Hay cifras que describen problemas. Y hay cifras que denuncian fracasos. Que el 99% de los bodegueros del Perú afirme haber sufrido extorsiones no es simplemente una estadística preocupante; es una señal de alarma sobre el estado de la seguridad ciudadana en el país.
Según la Asociación de Bodegueros del Perú, el 99% de los bodegueros asociados ha sufrido algún episodio de extorsión durante los últimos años, situación que ha obligado a miles de comerciantes a incrementar sus gastos en cámaras de vigilancia, rejas, vigilancia privada e incluso, en algunos casos, al pago de cupos para evitar atentados contra sus negocios.
Si prácticamente todos los integrantes de un sector económico sienten que han sido víctimas de amenazas, cobros ilegales o intimidaciones, ya no estamos frente a hechos aislados. Estamos frente a una realidad donde la delincuencia ha logrado infiltrarse en la actividad económica cotidiana y donde miles de emprendedores sienten que trabajan más para sobrevivir que para progresar.
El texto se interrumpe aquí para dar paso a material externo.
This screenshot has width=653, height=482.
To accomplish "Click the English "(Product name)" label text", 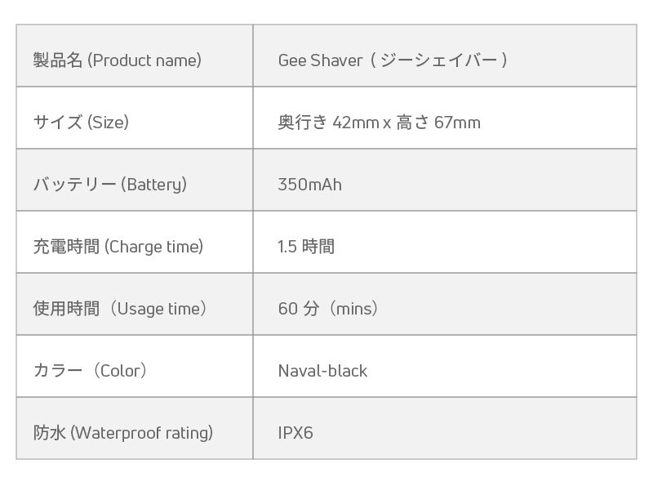I will tap(144, 60).
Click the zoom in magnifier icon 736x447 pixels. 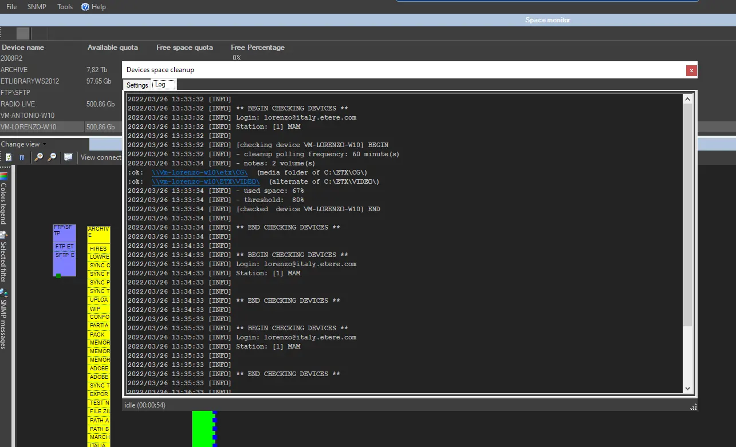pyautogui.click(x=38, y=157)
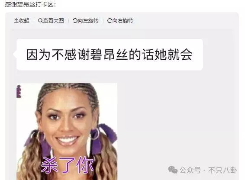This screenshot has height=180, width=245.
Task: Click the word 就会 ending the speech bubble
Action: [x=180, y=55]
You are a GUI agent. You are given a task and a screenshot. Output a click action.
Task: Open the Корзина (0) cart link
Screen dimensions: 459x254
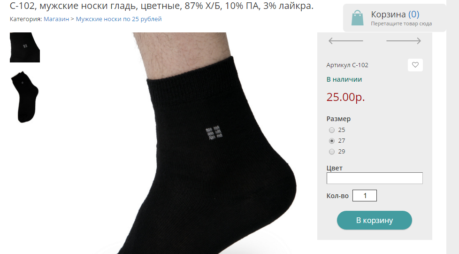click(x=395, y=14)
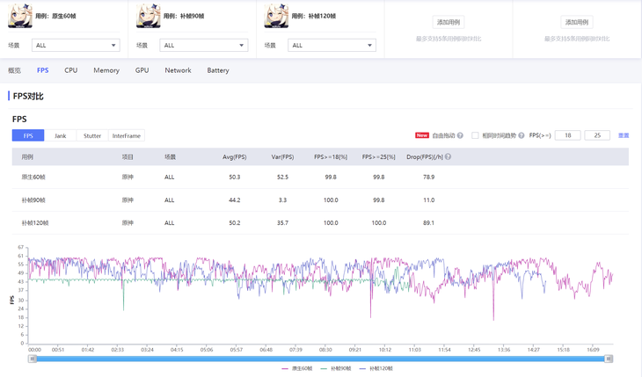Viewport: 642px width, 377px height.
Task: Click the FPS threshold field showing 18
Action: 567,136
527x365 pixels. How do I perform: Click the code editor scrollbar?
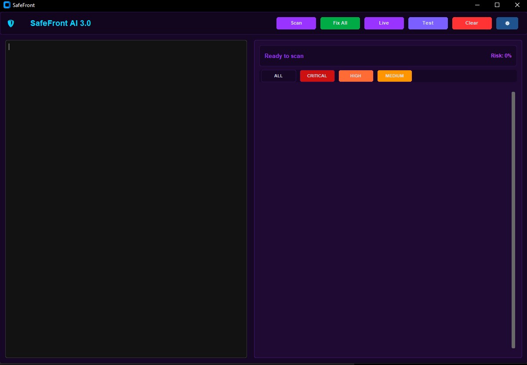(243, 198)
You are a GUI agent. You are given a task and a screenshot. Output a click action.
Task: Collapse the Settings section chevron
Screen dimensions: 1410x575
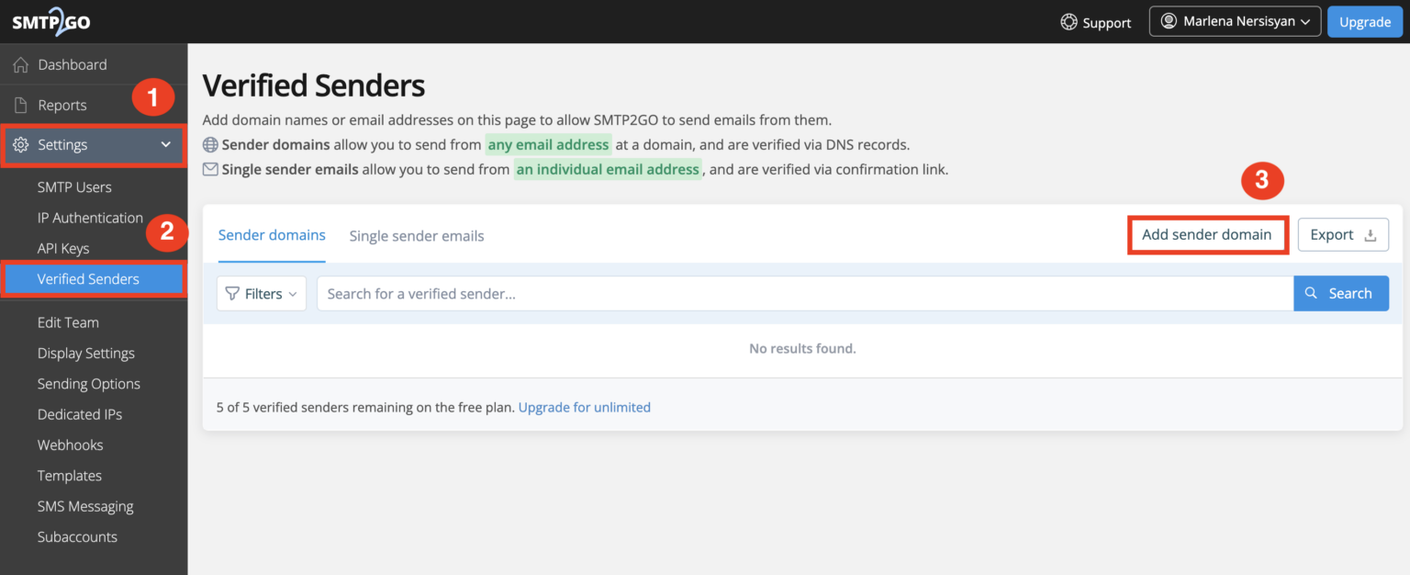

Durante años se dijo que la delincuencia era un problema focalizado en determinadas zonas. Después se afirmó que afectaba principalmente a ciertos sectores económicos. Hoy, las cifras parecen demostrar algo mucho más grave: la extorsión se ha convertido en una amenaza transversal que golpea a quienes generan empleo, pagan impuestos y sostienen buena parte de la economía popular.
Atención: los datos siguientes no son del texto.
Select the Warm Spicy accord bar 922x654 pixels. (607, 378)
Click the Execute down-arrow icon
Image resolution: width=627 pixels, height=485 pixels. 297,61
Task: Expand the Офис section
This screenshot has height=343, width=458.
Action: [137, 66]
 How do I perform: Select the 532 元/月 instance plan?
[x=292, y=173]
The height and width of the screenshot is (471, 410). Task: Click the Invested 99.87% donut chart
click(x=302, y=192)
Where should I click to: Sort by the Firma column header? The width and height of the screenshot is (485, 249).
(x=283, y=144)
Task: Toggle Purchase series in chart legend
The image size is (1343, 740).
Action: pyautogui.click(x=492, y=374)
Detrás de cada bodega existe una historia de esfuerzo familiar. Son negocios que abren desde la madrugada, que sobreviven a las crisis económicas y que muchas veces representan el único ingreso de una familia. Sin embargo, ahora deben enfrentar un costo adicional que ningún plan de negocios contempla: el miedo.
Las declaraciones recogidas por RPP son contundentes. Andrés Choy, presidente de la Asociación de Bodegueros del Perú, advirtió que muchos comerciantes han sido víctimas de extorsión en más de una oportunidad y que existe temor incluso para denunciar debido a posibles represalias. A ello se suma el incremento de los costos operativos. Según representantes de las pequeñas empresas, algunos negocios destinan hasta S/ 7,000 mensuales en vigilancia privada e implementos de seguridad para protegerse de la criminalidad.
La situación resulta aún más preocupante cuando la seguridad deja de ser una responsabilidad del Estado y se convierte en una obligación económica de cada emprendedor. Cámaras, rejas, vigilancia privada, monitoreo permanente y, en los casos más extremos, pagos ilegales para evitar atentados. La criminalidad ha creado su propio sistema de recaudación paralela.
Mientras tanto, la discusión política suele concentrarse en disputas de poder, cálculos electorales y enfrentamientos partidarios, mientras miles de pequeños empresarios continúan trabajando bajo amenaza.
La inseguridad ya no solo roba dinero. También roba tranquilidad, inversión, empleo y oportunidades de crecimiento.
Un país donde el 99% de los bodegueros afirma haber sufrido extorsiones no puede seguir tratando la inseguridad como un problema secundario. La criminalidad está afectando directamente la economía familiar, la actividad empresarial y la capacidad de miles de peruanos para emprender.
Reflexión final
La cifra del 99% debería provocar una reacción inmediata de todas las instituciones del Estado. Porque cuando casi todos los comerciantes se sienten amenazados, la pregunta ya no es cuántos delincuentes existen. La pregunta es cuánto terreno ha perdido el Estado frente al crimen organizado.
Y cuando abrir una bodega exige más medidas de seguridad que confianza en la protección estatal, la extorsión deja de ser un delito para convertirse en una forma de control económico y social. Ese es el verdadero peligro que hoy enfrenta el Perú. Porque cuando el miedo se vuelve parte del costo de hacer empresa, la delincuencia deja de atacar únicamente a las víctimas directas y comienza a golpear el futuro de todo el país. (Foto ilustración: lacajanegra.blog).